YOUR ASSIGNMENT
Please work out how many lines of this material include "coordinates", and answer with that number by itself.

RECORDS FOR THE TASK
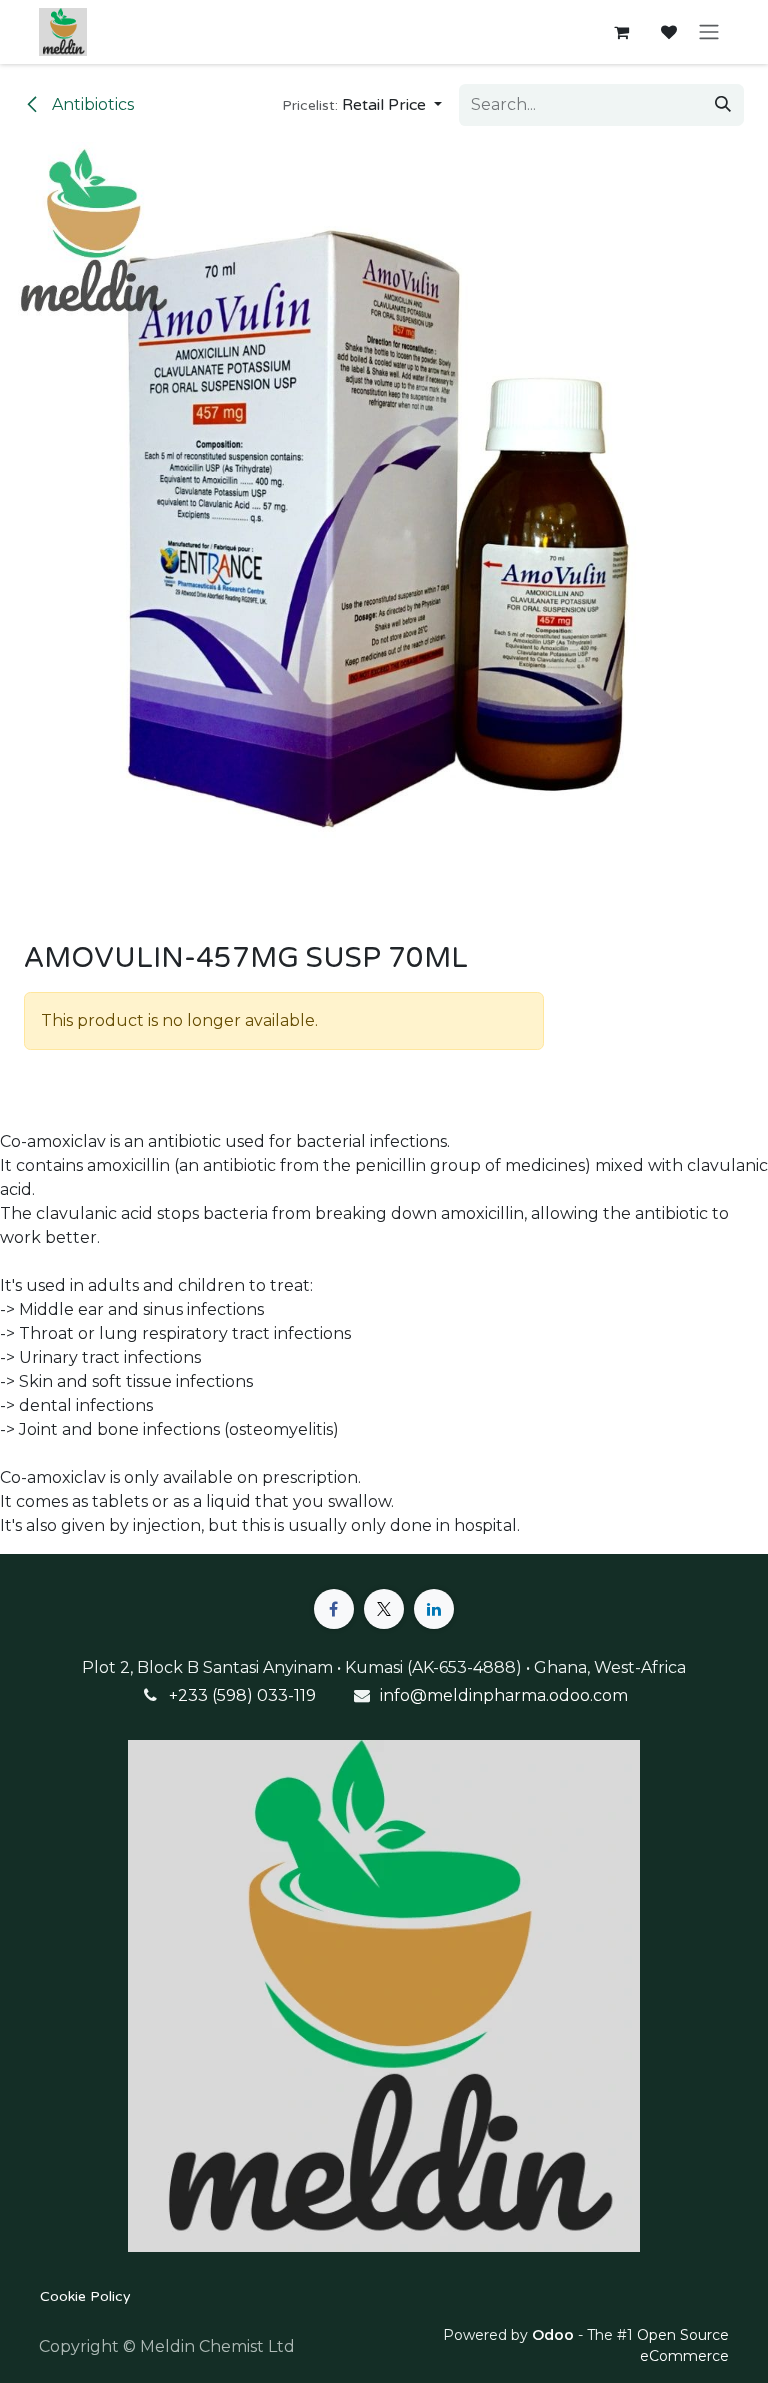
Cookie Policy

* * *

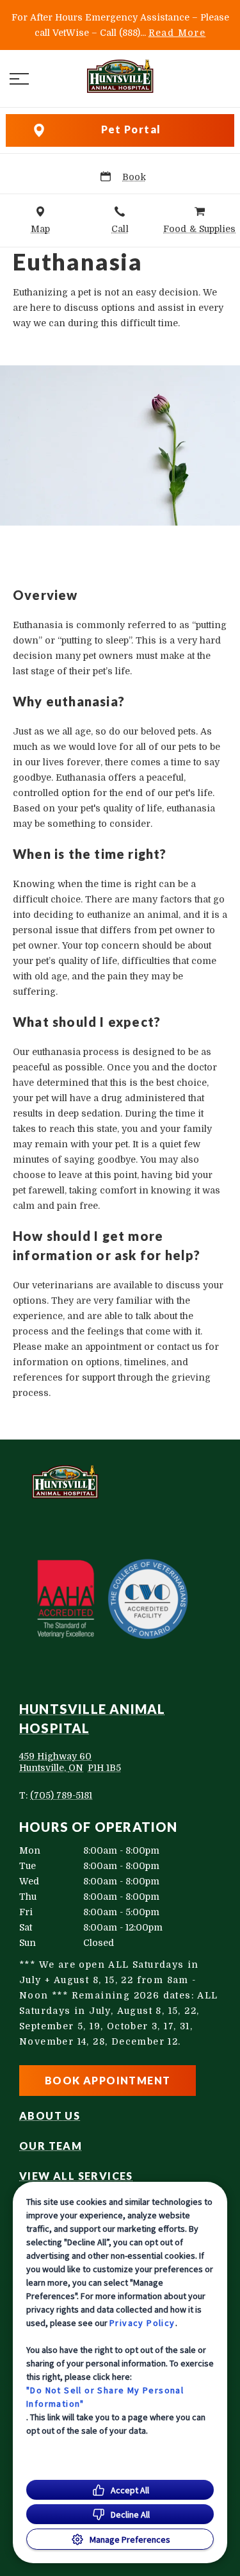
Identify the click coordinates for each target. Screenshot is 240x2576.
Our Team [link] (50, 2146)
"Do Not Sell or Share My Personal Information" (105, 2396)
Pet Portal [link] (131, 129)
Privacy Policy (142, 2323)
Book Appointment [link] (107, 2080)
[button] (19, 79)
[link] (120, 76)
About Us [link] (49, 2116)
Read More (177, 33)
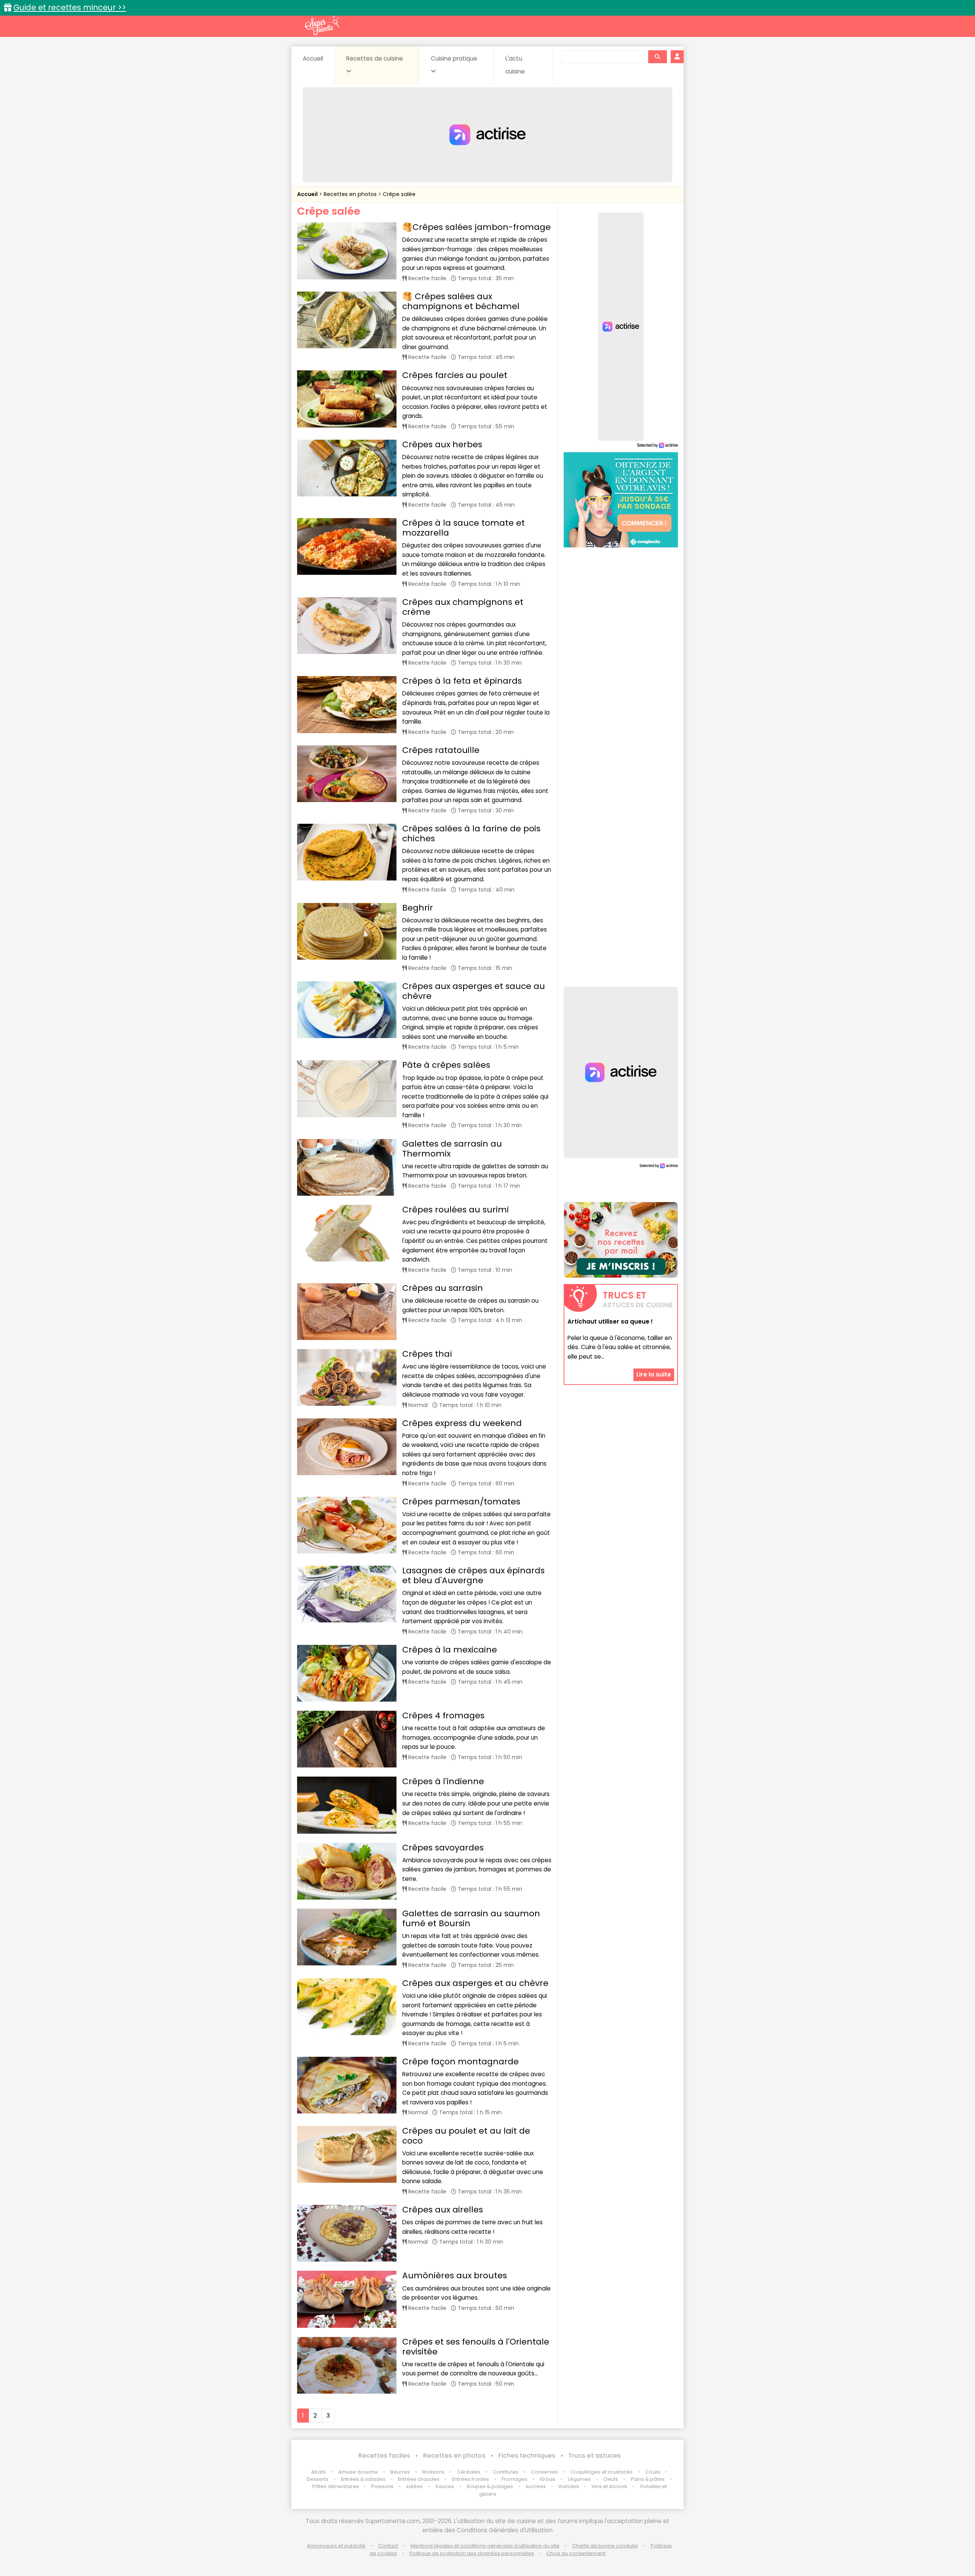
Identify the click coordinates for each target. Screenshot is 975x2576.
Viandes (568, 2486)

ANSWER TO THE PROBLEM
2